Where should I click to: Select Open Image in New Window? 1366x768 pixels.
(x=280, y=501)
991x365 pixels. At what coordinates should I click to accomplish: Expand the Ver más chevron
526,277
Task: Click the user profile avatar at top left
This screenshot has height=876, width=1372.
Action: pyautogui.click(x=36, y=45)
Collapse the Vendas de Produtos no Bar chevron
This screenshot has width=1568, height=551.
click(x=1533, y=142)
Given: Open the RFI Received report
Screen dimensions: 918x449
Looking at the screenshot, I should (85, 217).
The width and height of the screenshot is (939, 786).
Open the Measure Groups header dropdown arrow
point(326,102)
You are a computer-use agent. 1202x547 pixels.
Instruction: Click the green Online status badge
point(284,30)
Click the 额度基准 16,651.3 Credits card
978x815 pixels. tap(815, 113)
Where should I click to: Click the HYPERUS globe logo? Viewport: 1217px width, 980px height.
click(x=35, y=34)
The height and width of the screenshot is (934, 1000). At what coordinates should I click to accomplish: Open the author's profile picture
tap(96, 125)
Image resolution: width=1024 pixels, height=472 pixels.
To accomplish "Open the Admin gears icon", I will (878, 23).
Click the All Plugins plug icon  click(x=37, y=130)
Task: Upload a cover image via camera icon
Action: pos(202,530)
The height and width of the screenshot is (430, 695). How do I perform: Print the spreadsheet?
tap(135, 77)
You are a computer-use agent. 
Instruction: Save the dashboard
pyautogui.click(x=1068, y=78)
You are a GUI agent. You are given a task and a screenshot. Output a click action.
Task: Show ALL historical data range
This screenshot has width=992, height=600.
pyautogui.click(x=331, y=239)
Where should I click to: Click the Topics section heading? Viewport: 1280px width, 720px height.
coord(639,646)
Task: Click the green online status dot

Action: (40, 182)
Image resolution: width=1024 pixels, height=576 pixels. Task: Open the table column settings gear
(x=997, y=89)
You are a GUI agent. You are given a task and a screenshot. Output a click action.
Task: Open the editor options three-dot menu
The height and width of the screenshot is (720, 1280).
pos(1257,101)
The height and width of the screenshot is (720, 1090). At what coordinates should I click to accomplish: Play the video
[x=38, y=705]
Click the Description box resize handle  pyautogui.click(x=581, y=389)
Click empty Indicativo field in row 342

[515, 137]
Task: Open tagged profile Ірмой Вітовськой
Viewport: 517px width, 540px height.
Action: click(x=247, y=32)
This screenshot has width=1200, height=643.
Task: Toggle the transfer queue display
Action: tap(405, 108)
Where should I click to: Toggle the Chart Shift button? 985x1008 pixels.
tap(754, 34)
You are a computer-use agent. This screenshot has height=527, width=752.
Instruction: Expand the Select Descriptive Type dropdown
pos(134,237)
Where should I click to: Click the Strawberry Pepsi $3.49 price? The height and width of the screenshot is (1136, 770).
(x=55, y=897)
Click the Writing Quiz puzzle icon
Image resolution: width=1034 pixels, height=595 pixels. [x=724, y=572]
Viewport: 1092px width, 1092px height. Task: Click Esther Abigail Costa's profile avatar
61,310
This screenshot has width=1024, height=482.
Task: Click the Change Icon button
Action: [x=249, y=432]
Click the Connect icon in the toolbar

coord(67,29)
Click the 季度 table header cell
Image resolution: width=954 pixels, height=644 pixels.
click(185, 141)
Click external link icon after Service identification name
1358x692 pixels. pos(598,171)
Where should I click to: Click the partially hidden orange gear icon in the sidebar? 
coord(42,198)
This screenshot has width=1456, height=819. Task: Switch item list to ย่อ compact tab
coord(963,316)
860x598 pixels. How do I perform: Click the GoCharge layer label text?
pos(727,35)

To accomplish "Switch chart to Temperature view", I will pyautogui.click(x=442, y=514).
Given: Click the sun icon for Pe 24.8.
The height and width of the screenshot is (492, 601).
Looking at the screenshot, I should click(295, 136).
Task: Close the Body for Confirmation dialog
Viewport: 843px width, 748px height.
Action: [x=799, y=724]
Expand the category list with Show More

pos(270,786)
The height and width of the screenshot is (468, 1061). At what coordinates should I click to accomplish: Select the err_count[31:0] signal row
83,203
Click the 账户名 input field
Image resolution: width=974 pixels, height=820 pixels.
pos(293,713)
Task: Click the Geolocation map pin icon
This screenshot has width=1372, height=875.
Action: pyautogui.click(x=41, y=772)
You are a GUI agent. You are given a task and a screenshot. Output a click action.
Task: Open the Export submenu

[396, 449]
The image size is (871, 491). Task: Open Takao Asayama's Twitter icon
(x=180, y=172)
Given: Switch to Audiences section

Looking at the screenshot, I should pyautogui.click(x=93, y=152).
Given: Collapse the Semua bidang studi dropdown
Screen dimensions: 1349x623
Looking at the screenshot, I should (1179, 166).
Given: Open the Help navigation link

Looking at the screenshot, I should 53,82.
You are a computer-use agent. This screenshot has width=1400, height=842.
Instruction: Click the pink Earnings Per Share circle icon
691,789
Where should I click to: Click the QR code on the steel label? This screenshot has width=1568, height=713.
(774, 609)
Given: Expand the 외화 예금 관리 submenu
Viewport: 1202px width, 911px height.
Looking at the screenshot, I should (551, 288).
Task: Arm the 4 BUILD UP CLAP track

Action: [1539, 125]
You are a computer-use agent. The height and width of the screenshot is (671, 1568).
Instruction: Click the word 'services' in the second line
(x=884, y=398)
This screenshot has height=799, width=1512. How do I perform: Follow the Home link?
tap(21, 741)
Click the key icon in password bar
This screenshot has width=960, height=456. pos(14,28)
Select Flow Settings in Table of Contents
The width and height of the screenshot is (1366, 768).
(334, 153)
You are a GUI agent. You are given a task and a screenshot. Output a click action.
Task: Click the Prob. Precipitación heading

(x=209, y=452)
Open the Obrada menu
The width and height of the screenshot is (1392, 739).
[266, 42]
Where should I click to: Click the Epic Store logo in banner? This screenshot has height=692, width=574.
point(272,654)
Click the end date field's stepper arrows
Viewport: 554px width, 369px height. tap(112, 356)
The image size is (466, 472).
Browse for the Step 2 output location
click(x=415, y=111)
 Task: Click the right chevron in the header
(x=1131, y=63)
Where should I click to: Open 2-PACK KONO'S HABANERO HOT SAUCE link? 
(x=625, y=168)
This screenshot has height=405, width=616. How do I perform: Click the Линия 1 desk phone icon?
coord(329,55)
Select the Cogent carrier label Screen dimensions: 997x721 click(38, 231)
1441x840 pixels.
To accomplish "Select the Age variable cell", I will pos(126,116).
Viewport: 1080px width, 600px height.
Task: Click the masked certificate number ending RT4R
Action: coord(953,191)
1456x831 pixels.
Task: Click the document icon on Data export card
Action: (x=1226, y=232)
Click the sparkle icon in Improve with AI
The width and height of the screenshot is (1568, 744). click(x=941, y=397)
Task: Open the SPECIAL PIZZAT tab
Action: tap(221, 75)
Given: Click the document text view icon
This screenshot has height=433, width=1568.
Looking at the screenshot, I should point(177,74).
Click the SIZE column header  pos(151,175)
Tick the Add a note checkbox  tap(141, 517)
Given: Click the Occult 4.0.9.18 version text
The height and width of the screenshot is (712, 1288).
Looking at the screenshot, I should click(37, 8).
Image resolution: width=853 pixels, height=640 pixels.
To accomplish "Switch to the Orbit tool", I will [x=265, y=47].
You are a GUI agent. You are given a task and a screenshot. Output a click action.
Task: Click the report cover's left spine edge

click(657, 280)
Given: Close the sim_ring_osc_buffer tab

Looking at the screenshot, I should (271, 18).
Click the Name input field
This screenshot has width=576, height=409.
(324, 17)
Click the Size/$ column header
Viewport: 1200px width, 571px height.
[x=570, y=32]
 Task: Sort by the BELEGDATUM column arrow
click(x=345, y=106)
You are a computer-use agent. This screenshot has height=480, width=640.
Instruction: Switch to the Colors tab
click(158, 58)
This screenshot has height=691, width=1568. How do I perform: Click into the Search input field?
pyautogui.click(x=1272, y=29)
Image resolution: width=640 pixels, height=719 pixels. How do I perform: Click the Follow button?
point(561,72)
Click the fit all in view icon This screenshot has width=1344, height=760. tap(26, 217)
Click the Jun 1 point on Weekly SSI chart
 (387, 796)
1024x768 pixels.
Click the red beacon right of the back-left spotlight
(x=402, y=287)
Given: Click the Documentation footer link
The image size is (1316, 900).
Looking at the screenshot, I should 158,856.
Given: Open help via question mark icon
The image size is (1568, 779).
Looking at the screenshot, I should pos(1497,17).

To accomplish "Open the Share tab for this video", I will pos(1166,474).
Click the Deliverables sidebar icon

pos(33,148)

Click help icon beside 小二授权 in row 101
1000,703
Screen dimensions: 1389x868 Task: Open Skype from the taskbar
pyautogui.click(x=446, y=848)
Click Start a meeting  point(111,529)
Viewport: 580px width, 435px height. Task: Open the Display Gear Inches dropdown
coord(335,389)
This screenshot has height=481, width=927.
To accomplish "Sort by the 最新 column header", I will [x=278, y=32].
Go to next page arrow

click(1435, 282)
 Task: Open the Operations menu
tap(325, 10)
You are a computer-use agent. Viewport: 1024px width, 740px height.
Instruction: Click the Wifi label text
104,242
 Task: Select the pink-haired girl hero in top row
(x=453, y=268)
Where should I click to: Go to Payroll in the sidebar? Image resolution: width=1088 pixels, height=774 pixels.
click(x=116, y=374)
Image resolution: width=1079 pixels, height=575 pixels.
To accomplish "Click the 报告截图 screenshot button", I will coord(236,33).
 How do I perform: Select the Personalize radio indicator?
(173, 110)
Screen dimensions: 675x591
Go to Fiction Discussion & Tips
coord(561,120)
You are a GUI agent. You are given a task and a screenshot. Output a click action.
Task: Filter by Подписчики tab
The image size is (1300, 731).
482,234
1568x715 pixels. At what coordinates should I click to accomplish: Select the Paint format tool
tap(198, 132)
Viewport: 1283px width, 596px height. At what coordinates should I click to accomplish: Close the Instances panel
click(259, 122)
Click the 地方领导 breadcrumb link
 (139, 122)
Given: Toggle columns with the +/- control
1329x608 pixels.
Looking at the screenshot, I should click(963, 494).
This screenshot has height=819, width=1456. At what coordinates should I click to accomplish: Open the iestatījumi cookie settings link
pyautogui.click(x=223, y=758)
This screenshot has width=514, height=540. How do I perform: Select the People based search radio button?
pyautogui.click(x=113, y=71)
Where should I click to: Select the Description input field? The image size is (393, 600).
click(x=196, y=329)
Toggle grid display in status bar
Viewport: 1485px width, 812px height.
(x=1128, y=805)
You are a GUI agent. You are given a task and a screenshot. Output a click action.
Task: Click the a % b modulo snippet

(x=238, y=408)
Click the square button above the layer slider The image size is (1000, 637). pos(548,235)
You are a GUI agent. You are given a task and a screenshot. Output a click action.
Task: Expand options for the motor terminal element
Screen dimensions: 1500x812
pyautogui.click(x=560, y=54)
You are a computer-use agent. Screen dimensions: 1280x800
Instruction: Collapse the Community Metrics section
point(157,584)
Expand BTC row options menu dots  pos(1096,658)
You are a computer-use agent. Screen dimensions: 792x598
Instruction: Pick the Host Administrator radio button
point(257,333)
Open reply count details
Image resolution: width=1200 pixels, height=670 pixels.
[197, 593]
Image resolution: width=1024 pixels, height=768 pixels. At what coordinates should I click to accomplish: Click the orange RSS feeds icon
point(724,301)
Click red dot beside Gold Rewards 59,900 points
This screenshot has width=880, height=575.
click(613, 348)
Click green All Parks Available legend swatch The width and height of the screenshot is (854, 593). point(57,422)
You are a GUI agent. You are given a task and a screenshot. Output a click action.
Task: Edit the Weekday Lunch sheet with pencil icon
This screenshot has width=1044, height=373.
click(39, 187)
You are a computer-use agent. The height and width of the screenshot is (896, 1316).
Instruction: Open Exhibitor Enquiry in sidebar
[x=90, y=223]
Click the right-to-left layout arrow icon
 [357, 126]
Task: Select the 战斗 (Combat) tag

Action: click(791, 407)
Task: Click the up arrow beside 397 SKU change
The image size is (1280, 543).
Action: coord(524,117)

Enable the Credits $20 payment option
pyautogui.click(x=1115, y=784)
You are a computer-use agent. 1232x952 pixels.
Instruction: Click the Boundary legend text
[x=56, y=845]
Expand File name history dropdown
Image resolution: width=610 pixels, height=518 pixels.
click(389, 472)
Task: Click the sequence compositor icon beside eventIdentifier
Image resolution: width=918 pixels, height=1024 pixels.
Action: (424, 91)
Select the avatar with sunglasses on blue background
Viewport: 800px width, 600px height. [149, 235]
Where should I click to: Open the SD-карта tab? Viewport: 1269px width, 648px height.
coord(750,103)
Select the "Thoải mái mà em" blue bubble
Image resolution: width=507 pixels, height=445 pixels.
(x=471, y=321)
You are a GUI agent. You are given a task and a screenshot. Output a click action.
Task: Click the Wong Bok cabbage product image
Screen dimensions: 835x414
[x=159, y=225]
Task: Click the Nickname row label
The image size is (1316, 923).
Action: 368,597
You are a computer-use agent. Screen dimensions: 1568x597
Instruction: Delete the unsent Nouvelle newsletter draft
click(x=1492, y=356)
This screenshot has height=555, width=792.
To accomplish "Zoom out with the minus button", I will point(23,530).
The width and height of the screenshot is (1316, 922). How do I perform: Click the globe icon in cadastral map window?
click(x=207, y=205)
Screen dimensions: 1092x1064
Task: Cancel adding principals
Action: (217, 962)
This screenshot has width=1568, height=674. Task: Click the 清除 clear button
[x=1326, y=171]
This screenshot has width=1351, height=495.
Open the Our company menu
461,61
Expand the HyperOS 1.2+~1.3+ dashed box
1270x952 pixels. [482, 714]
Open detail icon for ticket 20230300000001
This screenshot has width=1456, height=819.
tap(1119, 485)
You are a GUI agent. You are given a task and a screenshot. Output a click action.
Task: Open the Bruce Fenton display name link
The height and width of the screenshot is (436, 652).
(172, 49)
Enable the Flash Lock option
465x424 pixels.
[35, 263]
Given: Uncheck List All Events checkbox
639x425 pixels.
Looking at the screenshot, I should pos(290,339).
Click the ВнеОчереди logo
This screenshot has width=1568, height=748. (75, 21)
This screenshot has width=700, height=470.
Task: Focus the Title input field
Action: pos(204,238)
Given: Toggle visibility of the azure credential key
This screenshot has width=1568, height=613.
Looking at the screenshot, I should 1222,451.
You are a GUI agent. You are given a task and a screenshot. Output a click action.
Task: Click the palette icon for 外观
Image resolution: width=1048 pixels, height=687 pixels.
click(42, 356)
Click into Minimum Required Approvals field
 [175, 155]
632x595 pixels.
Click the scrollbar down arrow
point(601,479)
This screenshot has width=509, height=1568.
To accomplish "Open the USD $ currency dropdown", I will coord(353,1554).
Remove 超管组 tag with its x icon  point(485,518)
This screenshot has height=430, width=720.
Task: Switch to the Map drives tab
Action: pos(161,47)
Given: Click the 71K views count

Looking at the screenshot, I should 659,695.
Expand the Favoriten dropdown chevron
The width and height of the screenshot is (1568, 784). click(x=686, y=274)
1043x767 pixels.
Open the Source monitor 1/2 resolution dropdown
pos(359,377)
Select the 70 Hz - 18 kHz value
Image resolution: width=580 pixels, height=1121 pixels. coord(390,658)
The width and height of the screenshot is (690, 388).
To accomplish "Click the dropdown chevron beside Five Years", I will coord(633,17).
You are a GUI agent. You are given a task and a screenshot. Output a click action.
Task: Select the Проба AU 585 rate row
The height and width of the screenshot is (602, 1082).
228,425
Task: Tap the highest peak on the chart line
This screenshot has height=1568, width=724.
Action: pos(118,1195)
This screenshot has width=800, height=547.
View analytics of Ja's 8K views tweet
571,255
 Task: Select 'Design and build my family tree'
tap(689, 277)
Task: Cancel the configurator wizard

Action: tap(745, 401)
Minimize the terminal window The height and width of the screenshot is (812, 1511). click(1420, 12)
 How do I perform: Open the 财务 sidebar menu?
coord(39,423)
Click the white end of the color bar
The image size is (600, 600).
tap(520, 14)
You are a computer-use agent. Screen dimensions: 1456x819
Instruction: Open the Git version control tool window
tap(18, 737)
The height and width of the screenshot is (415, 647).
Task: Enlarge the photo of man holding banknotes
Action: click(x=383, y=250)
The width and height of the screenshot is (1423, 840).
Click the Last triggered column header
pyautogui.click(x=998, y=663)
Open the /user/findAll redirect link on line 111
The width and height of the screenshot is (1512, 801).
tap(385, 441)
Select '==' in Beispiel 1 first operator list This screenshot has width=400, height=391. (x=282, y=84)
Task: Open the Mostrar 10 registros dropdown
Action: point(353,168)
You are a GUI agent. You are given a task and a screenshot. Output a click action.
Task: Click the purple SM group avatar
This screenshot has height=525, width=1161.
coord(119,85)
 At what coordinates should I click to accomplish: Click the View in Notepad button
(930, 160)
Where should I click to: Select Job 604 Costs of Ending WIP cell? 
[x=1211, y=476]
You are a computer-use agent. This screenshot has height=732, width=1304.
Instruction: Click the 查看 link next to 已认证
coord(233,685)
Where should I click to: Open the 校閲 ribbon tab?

· · · ·

### YOUR OBJECTIVE
Quote the lines of the listing from the one containing "The width and height of the screenshot is (1316, 922)." through the one containing "Action: pos(204,238)", inclusive, reproducing them exactly.

### THE ANSWER
The width and height of the screenshot is (1316, 922). How do I perform: Click the globe icon in cadastral map window?
click(x=207, y=205)
Screen dimensions: 1092x1064
Task: Cancel adding principals
Action: (217, 962)
This screenshot has width=1568, height=674. Task: Click the 清除 clear button
[x=1326, y=171]
This screenshot has width=1351, height=495.
Open the Our company menu
461,61
Expand the HyperOS 1.2+~1.3+ dashed box
1270x952 pixels. [482, 714]
Open detail icon for ticket 20230300000001
This screenshot has width=1456, height=819.
tap(1119, 485)
You are a GUI agent. You are given a task and a screenshot. Output a click action.
Task: Open the Bruce Fenton display name link
The height and width of the screenshot is (436, 652).
(172, 49)
Enable the Flash Lock option
465x424 pixels.
[35, 263]
Given: Uncheck List All Events checkbox
639x425 pixels.
Looking at the screenshot, I should pos(290,339).
Click the ВнеОчереди logo
This screenshot has width=1568, height=748. (75, 21)
This screenshot has width=700, height=470.
Task: Focus the Title input field
Action: pos(204,238)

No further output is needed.